'''
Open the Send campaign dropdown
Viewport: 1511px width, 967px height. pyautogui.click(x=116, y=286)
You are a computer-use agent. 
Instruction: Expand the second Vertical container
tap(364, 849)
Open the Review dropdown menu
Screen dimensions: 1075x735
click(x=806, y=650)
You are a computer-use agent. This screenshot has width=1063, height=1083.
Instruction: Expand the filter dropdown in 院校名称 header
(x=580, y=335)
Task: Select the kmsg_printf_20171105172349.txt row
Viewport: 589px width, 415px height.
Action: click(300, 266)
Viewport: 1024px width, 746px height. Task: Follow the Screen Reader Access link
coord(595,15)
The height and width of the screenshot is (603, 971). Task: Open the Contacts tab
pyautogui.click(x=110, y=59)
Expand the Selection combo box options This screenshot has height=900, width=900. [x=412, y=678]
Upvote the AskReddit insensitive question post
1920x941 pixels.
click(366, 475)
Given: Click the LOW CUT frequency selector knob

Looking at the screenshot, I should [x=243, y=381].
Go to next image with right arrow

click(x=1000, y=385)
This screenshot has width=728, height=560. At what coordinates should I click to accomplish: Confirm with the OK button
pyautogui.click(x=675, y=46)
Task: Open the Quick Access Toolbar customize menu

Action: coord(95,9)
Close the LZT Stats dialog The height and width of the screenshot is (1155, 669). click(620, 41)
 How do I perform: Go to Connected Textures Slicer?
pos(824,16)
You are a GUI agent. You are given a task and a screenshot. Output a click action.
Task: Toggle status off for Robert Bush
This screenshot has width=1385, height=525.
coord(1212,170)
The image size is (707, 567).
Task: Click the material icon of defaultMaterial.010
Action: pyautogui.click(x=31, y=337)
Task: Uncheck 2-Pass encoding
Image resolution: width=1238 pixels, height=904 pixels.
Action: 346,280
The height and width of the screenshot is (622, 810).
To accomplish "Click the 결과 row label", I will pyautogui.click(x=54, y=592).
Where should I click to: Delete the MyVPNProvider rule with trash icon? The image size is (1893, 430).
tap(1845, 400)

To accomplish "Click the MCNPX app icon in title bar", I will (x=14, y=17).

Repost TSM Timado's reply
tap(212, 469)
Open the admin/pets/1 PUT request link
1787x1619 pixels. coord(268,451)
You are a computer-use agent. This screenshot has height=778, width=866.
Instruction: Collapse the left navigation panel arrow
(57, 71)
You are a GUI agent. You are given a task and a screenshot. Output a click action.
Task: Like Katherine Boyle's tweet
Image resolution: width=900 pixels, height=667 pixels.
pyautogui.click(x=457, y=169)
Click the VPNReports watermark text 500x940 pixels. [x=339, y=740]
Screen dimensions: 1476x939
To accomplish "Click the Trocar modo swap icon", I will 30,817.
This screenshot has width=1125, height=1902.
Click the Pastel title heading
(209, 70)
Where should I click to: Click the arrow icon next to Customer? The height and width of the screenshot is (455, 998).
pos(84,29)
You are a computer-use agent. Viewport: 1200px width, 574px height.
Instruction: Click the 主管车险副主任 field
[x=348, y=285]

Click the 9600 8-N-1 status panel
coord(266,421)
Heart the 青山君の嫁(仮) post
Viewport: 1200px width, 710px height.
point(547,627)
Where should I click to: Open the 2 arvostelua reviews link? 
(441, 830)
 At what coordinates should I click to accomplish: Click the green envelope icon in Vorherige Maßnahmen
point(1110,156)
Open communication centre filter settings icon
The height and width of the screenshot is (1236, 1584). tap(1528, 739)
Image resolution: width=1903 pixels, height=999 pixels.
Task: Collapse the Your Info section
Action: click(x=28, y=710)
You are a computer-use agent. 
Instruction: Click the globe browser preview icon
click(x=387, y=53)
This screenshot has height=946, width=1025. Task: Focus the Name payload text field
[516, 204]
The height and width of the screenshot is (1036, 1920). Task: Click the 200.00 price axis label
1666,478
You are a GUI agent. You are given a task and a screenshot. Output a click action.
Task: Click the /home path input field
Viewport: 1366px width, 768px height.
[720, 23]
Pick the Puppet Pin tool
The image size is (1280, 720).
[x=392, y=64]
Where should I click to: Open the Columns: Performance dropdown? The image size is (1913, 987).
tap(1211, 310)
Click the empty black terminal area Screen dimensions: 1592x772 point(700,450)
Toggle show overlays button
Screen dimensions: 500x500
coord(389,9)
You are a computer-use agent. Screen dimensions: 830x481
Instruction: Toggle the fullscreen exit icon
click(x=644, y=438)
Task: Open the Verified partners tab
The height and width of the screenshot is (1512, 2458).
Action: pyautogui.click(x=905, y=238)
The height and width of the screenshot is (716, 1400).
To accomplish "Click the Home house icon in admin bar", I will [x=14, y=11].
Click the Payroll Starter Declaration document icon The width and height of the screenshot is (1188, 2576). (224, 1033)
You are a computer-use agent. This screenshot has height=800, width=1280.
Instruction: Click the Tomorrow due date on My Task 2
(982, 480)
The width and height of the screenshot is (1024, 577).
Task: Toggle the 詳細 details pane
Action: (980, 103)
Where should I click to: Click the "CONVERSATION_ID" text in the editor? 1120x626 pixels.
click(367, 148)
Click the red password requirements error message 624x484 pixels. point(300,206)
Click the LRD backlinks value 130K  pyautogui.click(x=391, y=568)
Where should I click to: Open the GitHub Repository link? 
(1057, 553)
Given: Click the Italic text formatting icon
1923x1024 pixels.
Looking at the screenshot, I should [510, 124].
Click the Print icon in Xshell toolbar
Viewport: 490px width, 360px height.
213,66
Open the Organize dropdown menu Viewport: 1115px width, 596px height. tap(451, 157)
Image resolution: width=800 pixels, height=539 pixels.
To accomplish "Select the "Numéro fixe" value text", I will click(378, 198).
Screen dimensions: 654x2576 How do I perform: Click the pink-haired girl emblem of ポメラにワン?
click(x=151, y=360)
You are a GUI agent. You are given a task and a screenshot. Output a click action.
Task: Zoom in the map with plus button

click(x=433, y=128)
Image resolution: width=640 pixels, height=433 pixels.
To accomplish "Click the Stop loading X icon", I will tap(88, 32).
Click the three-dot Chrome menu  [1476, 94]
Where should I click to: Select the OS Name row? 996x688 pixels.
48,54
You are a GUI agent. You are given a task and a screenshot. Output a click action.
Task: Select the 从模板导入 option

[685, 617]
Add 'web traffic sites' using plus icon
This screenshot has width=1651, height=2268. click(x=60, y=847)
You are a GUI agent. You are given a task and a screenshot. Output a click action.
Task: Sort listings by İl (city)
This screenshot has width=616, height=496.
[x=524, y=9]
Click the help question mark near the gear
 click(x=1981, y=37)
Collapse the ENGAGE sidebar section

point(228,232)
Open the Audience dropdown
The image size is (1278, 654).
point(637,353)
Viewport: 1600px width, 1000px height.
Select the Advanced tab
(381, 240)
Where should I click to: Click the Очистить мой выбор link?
'''
#### [Instructions for the task]
State the count of lines above containing the string "value", and add nothing to it.

#### [Answer section]
2